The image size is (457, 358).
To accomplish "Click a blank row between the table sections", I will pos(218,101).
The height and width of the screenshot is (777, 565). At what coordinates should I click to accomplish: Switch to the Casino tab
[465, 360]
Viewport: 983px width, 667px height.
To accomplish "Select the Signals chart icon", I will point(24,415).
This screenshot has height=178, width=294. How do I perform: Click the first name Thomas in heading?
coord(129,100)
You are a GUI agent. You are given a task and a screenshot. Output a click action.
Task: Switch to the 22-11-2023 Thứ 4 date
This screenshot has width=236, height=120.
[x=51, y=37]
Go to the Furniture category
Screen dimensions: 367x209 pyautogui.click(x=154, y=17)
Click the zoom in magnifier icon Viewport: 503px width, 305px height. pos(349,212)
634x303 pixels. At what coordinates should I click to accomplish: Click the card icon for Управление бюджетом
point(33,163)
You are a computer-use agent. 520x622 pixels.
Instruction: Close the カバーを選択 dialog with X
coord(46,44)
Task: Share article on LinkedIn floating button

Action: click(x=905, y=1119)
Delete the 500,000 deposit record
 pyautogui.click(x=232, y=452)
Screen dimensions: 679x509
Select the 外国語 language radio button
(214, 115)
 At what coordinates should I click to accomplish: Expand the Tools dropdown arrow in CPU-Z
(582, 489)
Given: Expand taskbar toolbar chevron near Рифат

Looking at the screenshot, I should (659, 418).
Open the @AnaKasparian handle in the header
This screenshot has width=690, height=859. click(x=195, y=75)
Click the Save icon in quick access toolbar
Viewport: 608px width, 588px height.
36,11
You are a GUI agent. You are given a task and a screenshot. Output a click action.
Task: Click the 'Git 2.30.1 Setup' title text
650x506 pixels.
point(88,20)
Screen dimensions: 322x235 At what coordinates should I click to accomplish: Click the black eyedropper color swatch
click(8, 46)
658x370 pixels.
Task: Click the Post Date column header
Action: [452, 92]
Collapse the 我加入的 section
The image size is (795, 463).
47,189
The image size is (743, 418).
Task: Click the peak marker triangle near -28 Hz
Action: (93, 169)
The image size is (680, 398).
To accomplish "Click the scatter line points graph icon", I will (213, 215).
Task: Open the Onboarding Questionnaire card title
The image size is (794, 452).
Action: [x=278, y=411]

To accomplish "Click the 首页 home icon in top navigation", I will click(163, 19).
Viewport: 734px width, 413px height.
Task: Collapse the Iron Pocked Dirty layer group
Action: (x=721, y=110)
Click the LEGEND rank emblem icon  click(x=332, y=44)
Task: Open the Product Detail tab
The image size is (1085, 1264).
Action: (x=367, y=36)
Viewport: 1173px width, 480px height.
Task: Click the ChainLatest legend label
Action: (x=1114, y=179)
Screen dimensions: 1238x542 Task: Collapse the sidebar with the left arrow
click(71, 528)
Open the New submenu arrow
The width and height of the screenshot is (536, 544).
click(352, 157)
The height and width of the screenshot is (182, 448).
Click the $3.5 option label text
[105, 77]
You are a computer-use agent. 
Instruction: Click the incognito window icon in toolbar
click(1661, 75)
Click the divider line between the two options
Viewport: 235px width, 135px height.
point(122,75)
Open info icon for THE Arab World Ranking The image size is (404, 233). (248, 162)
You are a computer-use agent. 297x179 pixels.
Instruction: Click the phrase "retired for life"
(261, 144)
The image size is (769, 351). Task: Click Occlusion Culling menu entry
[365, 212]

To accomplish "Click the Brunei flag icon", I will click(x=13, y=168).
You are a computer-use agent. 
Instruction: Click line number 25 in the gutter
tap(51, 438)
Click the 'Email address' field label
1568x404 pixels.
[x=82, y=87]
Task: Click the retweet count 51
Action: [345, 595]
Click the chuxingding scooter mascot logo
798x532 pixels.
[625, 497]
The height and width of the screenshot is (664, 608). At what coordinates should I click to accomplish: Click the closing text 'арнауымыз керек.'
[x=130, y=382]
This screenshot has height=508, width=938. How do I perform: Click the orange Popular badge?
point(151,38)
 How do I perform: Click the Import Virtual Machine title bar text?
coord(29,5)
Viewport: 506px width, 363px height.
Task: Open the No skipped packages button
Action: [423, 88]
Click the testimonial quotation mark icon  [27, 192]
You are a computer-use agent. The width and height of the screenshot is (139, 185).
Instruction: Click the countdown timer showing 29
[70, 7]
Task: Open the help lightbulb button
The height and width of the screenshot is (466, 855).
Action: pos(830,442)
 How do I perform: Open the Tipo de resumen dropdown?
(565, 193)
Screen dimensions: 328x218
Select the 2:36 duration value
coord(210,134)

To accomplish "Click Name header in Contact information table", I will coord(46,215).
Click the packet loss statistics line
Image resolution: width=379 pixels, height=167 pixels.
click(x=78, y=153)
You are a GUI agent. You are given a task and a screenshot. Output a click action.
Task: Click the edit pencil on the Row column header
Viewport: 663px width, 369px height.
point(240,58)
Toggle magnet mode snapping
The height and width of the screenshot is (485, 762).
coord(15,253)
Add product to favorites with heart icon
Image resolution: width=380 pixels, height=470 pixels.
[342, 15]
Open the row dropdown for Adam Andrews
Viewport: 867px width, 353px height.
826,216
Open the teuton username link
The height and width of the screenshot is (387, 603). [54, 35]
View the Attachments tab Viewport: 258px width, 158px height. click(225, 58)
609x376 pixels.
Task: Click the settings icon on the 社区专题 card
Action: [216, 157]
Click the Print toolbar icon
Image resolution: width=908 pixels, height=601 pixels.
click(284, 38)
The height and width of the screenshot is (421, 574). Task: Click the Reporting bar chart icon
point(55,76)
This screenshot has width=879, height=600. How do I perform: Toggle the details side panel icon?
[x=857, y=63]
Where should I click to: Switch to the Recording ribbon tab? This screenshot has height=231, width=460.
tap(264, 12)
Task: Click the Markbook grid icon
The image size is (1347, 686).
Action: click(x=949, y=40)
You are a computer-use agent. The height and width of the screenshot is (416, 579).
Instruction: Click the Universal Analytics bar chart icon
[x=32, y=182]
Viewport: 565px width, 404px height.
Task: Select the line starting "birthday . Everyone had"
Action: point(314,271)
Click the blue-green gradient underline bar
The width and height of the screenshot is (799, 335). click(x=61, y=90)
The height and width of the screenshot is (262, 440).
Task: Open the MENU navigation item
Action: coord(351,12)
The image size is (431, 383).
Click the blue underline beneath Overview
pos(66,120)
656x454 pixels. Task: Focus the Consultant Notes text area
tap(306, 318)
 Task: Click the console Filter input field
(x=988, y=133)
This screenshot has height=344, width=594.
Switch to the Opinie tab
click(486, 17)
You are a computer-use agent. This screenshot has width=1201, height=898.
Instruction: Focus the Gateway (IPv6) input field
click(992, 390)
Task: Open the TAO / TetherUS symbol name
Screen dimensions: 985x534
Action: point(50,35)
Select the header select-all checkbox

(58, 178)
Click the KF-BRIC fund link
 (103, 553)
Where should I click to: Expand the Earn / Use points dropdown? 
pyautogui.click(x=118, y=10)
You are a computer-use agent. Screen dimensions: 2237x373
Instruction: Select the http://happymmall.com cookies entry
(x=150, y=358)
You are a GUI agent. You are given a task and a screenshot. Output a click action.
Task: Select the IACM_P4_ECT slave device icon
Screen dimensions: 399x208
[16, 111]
══════════
→ THE TASK: With nothing added or dropped, reproduce all the data exactly.

→ ANSWER TO THIS PROBLEM:
The image size is (457, 358).
To accomplish "Click a blank row between the table sections", I will pos(218,101).
The height and width of the screenshot is (777, 565). At what coordinates should I click to accomplish: Switch to the Casino tab
[465, 360]
Viewport: 983px width, 667px height.
To accomplish "Select the Signals chart icon", I will point(24,415).
This screenshot has height=178, width=294. How do I perform: Click the first name Thomas in heading?
coord(129,100)
You are a GUI agent. You are given a task and a screenshot. Output a click action.
Task: Switch to the 22-11-2023 Thứ 4 date
This screenshot has width=236, height=120.
[x=51, y=37]
Go to the Furniture category
Screen dimensions: 367x209 pyautogui.click(x=154, y=17)
Click the zoom in magnifier icon Viewport: 503px width, 305px height. pos(349,212)
634x303 pixels. At what coordinates should I click to accomplish: Click the card icon for Управление бюджетом
point(33,163)
You are a computer-use agent. 520x622 pixels.
Instruction: Close the カバーを選択 dialog with X
coord(46,44)
Task: Share article on LinkedIn floating button

Action: click(x=905, y=1119)
Delete the 500,000 deposit record
 pyautogui.click(x=232, y=452)
Screen dimensions: 679x509
Select the 外国語 language radio button
(214, 115)
 At what coordinates should I click to accomplish: Expand the Tools dropdown arrow in CPU-Z
(582, 489)
Given: Expand taskbar toolbar chevron near Рифат

Looking at the screenshot, I should (659, 418).
Open the @AnaKasparian handle in the header
This screenshot has width=690, height=859. click(x=195, y=75)
Click the Save icon in quick access toolbar
Viewport: 608px width, 588px height.
36,11
You are a GUI agent. You are given a task and a screenshot. Output a click action.
Task: Click the 'Git 2.30.1 Setup' title text
650x506 pixels.
point(88,20)
Screen dimensions: 322x235 At what coordinates should I click to accomplish: Click the black eyedropper color swatch
click(8, 46)
658x370 pixels.
Task: Click the Post Date column header
Action: [452, 92]
Collapse the 我加入的 section
The image size is (795, 463).
47,189
The image size is (743, 418).
Task: Click the peak marker triangle near -28 Hz
Action: (93, 169)
The image size is (680, 398).
To accomplish "Click the scatter line points graph icon", I will (213, 215).
Task: Open the Onboarding Questionnaire card title
The image size is (794, 452).
Action: [x=278, y=411]

To accomplish "Click the 首页 home icon in top navigation", I will click(163, 19).
Viewport: 734px width, 413px height.
Task: Collapse the Iron Pocked Dirty layer group
Action: (x=721, y=110)
Click the LEGEND rank emblem icon  click(x=332, y=44)
Task: Open the Product Detail tab
The image size is (1085, 1264).
Action: (x=367, y=36)
Viewport: 1173px width, 480px height.
Task: Click the ChainLatest legend label
Action: (x=1114, y=179)
Screen dimensions: 1238x542 Task: Collapse the sidebar with the left arrow
click(71, 528)
Open the New submenu arrow
The width and height of the screenshot is (536, 544).
click(352, 157)
The height and width of the screenshot is (182, 448).
Click the $3.5 option label text
[105, 77]
You are a computer-use agent. 
Instruction: Click the incognito window icon in toolbar
click(1661, 75)
Click the divider line between the two options
Viewport: 235px width, 135px height.
point(122,75)
Open info icon for THE Arab World Ranking The image size is (404, 233). (248, 162)
You are a computer-use agent. 297x179 pixels.
Instruction: Click the phrase "retired for life"
(261, 144)
The image size is (769, 351). Task: Click Occlusion Culling menu entry
[365, 212]

To accomplish "Click the Brunei flag icon", I will click(x=13, y=168).
You are a computer-use agent. 
Instruction: Click line number 25 in the gutter
tap(51, 438)
Click the 'Email address' field label
1568x404 pixels.
[x=82, y=87]
Task: Click the retweet count 51
Action: [345, 595]
Click the chuxingding scooter mascot logo
798x532 pixels.
[625, 497]
The height and width of the screenshot is (664, 608). At what coordinates should I click to accomplish: Click the closing text 'арнауымыз керек.'
[x=130, y=382]
This screenshot has height=508, width=938. How do I perform: Click the orange Popular badge?
point(151,38)
 How do I perform: Click the Import Virtual Machine title bar text?
coord(29,5)
Viewport: 506px width, 363px height.
Task: Open the No skipped packages button
Action: [423, 88]
Click the testimonial quotation mark icon  [27, 192]
You are a computer-use agent. The width and height of the screenshot is (139, 185).
Instruction: Click the countdown timer showing 29
[70, 7]
Task: Open the help lightbulb button
The height and width of the screenshot is (466, 855).
Action: pos(830,442)
 How do I perform: Open the Tipo de resumen dropdown?
(565, 193)
Screen dimensions: 328x218
Select the 2:36 duration value
coord(210,134)

To accomplish "Click Name header in Contact information table", I will coord(46,215).
Click the packet loss statistics line
Image resolution: width=379 pixels, height=167 pixels.
click(x=78, y=153)
You are a GUI agent. You are given a task and a screenshot. Output a click action.
Task: Click the edit pencil on the Row column header
Viewport: 663px width, 369px height.
point(240,58)
Toggle magnet mode snapping
The height and width of the screenshot is (485, 762).
coord(15,253)
Add product to favorites with heart icon
Image resolution: width=380 pixels, height=470 pixels.
[342, 15]
Open the row dropdown for Adam Andrews
Viewport: 867px width, 353px height.
826,216
Open the teuton username link
The height and width of the screenshot is (387, 603). [54, 35]
View the Attachments tab Viewport: 258px width, 158px height. click(225, 58)
609x376 pixels.
Task: Click the settings icon on the 社区专题 card
Action: [216, 157]
Click the Print toolbar icon
Image resolution: width=908 pixels, height=601 pixels.
click(284, 38)
The height and width of the screenshot is (421, 574). Task: Click the Reporting bar chart icon
point(55,76)
This screenshot has width=879, height=600. How do I perform: Toggle the details side panel icon?
[x=857, y=63]
Where should I click to: Switch to the Recording ribbon tab? This screenshot has height=231, width=460.
tap(264, 12)
Task: Click the Markbook grid icon
The image size is (1347, 686).
Action: click(x=949, y=40)
You are a computer-use agent. The height and width of the screenshot is (416, 579).
Instruction: Click the Universal Analytics bar chart icon
[x=32, y=182]
Viewport: 565px width, 404px height.
Task: Select the line starting "birthday . Everyone had"
Action: point(314,271)
Click the blue-green gradient underline bar
The width and height of the screenshot is (799, 335). click(x=61, y=90)
The height and width of the screenshot is (262, 440).
Task: Open the MENU navigation item
Action: coord(351,12)
The image size is (431, 383).
Click the blue underline beneath Overview
pos(66,120)
656x454 pixels. Task: Focus the Consultant Notes text area
tap(306, 318)
 Task: Click the console Filter input field
(x=988, y=133)
This screenshot has height=344, width=594.
Switch to the Opinie tab
click(486, 17)
You are a computer-use agent. This screenshot has width=1201, height=898.
Instruction: Focus the Gateway (IPv6) input field
click(992, 390)
Task: Open the TAO / TetherUS symbol name
Screen dimensions: 985x534
Action: point(50,35)
Select the header select-all checkbox

(58, 178)
Click the KF-BRIC fund link
 (103, 553)
Where should I click to: Expand the Earn / Use points dropdown? 
pyautogui.click(x=118, y=10)
You are a computer-use agent. Screen dimensions: 2237x373
Instruction: Select the http://happymmall.com cookies entry
(x=150, y=358)
You are a GUI agent. You are given a task and a screenshot. Output a click action.
Task: Select the IACM_P4_ECT slave device icon
Screen dimensions: 399x208
[16, 111]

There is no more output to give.